── Data supplied ──

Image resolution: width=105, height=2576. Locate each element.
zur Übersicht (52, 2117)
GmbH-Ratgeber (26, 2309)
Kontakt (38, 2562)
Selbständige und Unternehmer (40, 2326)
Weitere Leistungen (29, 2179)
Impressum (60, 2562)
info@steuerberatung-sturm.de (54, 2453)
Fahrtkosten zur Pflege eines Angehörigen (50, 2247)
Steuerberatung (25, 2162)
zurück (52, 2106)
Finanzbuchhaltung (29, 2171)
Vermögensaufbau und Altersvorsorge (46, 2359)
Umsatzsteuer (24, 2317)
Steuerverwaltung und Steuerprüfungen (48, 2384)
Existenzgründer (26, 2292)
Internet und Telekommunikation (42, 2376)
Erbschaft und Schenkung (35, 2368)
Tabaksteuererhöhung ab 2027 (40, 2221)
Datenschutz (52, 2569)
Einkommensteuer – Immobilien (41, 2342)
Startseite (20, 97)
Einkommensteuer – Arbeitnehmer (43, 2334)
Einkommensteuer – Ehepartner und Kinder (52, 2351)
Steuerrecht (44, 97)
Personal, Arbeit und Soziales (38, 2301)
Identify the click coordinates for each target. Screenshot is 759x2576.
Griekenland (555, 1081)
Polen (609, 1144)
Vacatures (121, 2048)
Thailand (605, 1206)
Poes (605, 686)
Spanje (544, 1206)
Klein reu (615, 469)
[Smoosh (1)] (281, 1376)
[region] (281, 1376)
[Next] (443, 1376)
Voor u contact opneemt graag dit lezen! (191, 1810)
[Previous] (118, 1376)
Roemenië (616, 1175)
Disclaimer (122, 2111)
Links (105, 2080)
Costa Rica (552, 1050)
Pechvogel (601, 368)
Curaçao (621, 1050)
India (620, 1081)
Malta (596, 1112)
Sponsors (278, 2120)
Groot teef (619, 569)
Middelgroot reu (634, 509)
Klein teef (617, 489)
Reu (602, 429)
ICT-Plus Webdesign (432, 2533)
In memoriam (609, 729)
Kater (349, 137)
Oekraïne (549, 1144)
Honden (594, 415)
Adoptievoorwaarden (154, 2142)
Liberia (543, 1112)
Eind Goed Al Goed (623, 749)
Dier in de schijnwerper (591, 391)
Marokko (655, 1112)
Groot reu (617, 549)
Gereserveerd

───

Work instructions:
Return the listing verbatim.

Answer:
Image resolution: width=105, height=2576. Locate each element.
zur Übersicht (52, 2117)
GmbH-Ratgeber (26, 2309)
Kontakt (38, 2562)
Selbständige und Unternehmer (40, 2326)
Weitere Leistungen (29, 2179)
Impressum (60, 2562)
info@steuerberatung-sturm.de (54, 2453)
Fahrtkosten zur Pflege eines Angehörigen (50, 2247)
Steuerberatung (25, 2162)
zurück (52, 2106)
Finanzbuchhaltung (29, 2171)
Vermögensaufbau und Altersvorsorge (46, 2359)
Umsatzsteuer (24, 2317)
Steuerverwaltung und Steuerprüfungen (48, 2384)
Existenzgründer (26, 2292)
Internet und Telekommunikation (42, 2376)
Erbschaft und Schenkung (35, 2368)
Tabaksteuererhöhung ab 2027 (40, 2221)
Datenschutz (52, 2569)
Einkommensteuer – Immobilien (41, 2342)
Startseite (20, 97)
Einkommensteuer – Arbeitnehmer (43, 2334)
Einkommensteuer – Ehepartner und Kinder (52, 2351)
Steuerrecht (44, 97)
Personal, Arbeit und Soziales (38, 2301)
Identify the click coordinates for each target. Screenshot is 759x2576.
Griekenland (555, 1081)
Polen (609, 1144)
Vacatures (121, 2048)
Thailand (605, 1206)
Poes (605, 686)
Spanje (544, 1206)
Klein reu (615, 469)
[Smoosh (1)] (281, 1376)
[region] (281, 1376)
[Next] (443, 1376)
Voor u contact opneemt graag dit lezen! (191, 1810)
[Previous] (118, 1376)
Roemenië (616, 1175)
Disclaimer (122, 2111)
Links (105, 2080)
Costa Rica (552, 1050)
Pechvogel (601, 368)
Curaçao (621, 1050)
India (620, 1081)
Malta (596, 1112)
Sponsors (278, 2120)
Groot teef (619, 569)
Middelgroot reu (634, 509)
Klein teef (617, 489)
Reu (602, 429)
ICT-Plus Webdesign (432, 2533)
In memoriam (609, 729)
Kater (349, 137)
Oekraïne (549, 1144)
Honden (594, 415)
Adoptievoorwaarden (154, 2142)
Liberia (543, 1112)
Eind Goed Al Goed (623, 749)
Dier in de schijnwerper (591, 391)
Marokko (655, 1112)
Groot reu (617, 549)
Gereserveerd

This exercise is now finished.